>> begin Extracted entries

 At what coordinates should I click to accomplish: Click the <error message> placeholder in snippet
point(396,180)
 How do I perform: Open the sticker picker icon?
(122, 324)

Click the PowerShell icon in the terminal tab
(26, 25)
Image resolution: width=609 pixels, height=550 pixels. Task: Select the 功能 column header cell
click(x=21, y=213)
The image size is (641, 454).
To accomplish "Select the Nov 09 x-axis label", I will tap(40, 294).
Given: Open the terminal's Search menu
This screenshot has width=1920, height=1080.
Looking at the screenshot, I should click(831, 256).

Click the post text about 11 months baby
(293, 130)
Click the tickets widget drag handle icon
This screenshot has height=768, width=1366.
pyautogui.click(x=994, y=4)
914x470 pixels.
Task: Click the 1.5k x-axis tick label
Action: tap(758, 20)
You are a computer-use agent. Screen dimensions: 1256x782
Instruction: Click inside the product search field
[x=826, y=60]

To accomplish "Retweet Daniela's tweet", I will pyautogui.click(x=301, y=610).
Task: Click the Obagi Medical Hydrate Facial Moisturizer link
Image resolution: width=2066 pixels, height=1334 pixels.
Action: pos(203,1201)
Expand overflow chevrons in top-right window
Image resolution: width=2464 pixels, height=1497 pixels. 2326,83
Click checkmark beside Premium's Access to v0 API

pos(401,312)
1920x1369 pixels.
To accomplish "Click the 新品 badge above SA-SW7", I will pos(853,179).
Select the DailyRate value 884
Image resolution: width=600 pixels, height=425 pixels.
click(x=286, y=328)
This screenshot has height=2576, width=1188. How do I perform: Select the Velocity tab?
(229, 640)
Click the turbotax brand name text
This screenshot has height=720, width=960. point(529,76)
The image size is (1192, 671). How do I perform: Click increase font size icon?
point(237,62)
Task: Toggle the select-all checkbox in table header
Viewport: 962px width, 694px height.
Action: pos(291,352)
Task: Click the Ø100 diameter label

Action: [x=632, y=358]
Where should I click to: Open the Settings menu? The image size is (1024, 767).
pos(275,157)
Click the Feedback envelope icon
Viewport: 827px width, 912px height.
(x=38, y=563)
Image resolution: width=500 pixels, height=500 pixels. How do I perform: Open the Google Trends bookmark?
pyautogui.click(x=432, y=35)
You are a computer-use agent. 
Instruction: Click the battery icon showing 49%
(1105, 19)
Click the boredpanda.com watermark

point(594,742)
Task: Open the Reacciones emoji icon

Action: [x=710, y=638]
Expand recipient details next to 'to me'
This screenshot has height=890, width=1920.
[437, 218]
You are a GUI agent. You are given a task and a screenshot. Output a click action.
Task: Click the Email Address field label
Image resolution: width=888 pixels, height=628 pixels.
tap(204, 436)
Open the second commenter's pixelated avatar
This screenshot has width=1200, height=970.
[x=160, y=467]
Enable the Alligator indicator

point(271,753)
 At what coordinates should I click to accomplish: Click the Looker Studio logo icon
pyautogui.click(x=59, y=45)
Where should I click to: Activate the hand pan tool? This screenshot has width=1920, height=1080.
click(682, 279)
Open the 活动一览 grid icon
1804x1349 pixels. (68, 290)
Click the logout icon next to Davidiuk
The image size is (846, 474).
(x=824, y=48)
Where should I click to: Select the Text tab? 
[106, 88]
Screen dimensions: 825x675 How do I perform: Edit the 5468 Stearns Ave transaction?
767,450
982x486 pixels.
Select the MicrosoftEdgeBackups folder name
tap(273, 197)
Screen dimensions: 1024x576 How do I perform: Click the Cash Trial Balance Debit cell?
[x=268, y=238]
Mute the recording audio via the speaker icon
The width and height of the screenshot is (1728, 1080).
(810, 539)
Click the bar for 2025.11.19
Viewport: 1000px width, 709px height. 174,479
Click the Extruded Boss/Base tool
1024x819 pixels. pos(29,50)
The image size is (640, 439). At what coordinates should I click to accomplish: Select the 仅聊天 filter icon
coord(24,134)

>> end Extracted entries

Express every line of the listing above as a JSON list of strings, one string per line, and leave out the blank lines.

The response –
[
  " At what coordinates should I click to accomplish: Click the <error message> placeholder in snippet",
  "point(396,180)",
  " How do I perform: Open the sticker picker icon?",
  "(122, 324)",
  "Click the PowerShell icon in the terminal tab",
  "(26, 25)",
  "Image resolution: width=609 pixels, height=550 pixels. Task: Select the 功能 column header cell",
  "click(x=21, y=213)",
  "The image size is (641, 454).",
  "To accomplish \"Select the Nov 09 x-axis label\", I will tap(40, 294).",
  "Given: Open the terminal's Search menu",
  "This screenshot has width=1920, height=1080.",
  "Looking at the screenshot, I should click(831, 256).",
  "Click the post text about 11 months baby",
  "(293, 130)",
  "Click the tickets widget drag handle icon",
  "This screenshot has height=768, width=1366.",
  "pyautogui.click(x=994, y=4)",
  "914x470 pixels.",
  "Task: Click the 1.5k x-axis tick label",
  "Action: tap(758, 20)",
  "You are a computer-use agent. Screen dimensions: 1256x782",
  "Instruction: Click inside the product search field",
  "[x=826, y=60]",
  "To accomplish \"Retweet Daniela's tweet\", I will pyautogui.click(x=301, y=610).",
  "Task: Click the Obagi Medical Hydrate Facial Moisturizer link",
  "Image resolution: width=2066 pixels, height=1334 pixels.",
  "Action: pos(203,1201)",
  "Expand overflow chevrons in top-right window",
  "Image resolution: width=2464 pixels, height=1497 pixels. 2326,83",
  "Click checkmark beside Premium's Access to v0 API",
  "pos(401,312)",
  "1920x1369 pixels.",
  "To accomplish \"Click the 新品 badge above SA-SW7\", I will pos(853,179).",
  "Select the DailyRate value 884",
  "Image resolution: width=600 pixels, height=425 pixels.",
  "click(x=286, y=328)",
  "This screenshot has height=2576, width=1188. How do I perform: Select the Velocity tab?",
  "(229, 640)",
  "Click the turbotax brand name text",
  "This screenshot has height=720, width=960. point(529,76)",
  "The image size is (1192, 671). How do I perform: Click increase font size icon?",
  "point(237,62)",
  "Task: Toggle the select-all checkbox in table header",
  "Viewport: 962px width, 694px height.",
  "Action: pos(291,352)",
  "Task: Click the Ø100 diameter label",
  "Action: [x=632, y=358]",
  "Where should I click to: Open the Settings menu? The image size is (1024, 767).",
  "pos(275,157)",
  "Click the Feedback envelope icon",
  "Viewport: 827px width, 912px height.",
  "(x=38, y=563)",
  "Image resolution: width=500 pixels, height=500 pixels. How do I perform: Open the Google Trends bookmark?",
  "pyautogui.click(x=432, y=35)",
  "You are a computer-use agent. ",
  "Instruction: Click the battery icon showing 49%",
  "(1105, 19)",
  "Click the boredpanda.com watermark",
  "point(594,742)",
  "Task: Open the Reacciones emoji icon",
  "Action: [x=710, y=638]",
  "Expand recipient details next to 'to me'",
  "This screenshot has height=890, width=1920.",
  "[437, 218]",
  "You are a GUI agent. You are given a task and a screenshot. Output a click action.",
  "Task: Click the Email Address field label",
  "Image resolution: width=888 pixels, height=628 pixels.",
  "tap(204, 436)",
  "Open the second commenter's pixelated avatar",
  "This screenshot has width=1200, height=970.",
  "[x=160, y=467]",
  "Enable the Alligator indicator",
  "point(271,753)",
  " At what coordinates should I click to accomplish: Click the Looker Studio logo icon",
  "pyautogui.click(x=59, y=45)",
  "Where should I click to: Activate the hand pan tool? This screenshot has width=1920, height=1080.",
  "click(682, 279)",
  "Open the 活动一览 grid icon",
  "1804x1349 pixels. (68, 290)",
  "Click the logout icon next to Davidiuk",
  "The image size is (846, 474).",
  "(x=824, y=48)",
  "Where should I click to: Select the Text tab? ",
  "[106, 88]",
  "Screen dimensions: 825x675 How do I perform: Edit the 5468 Stearns Ave transaction?",
  "767,450",
  "982x486 pixels.",
  "Select the MicrosoftEdgeBackups folder name",
  "tap(273, 197)",
  "Screen dimensions: 1024x576 How do I perform: Click the Cash Trial Balance Debit cell?",
  "[x=268, y=238]",
  "Mute the recording audio via the speaker icon",
  "The width and height of the screenshot is (1728, 1080).",
  "(810, 539)",
  "Click the bar for 2025.11.19",
  "Viewport: 1000px width, 709px height. 174,479",
  "Click the Extruded Boss/Base tool",
  "1024x819 pixels. pos(29,50)",
  "The image size is (640, 439). At what coordinates should I click to accomplish: Select the 仅聊天 filter icon",
  "coord(24,134)"
]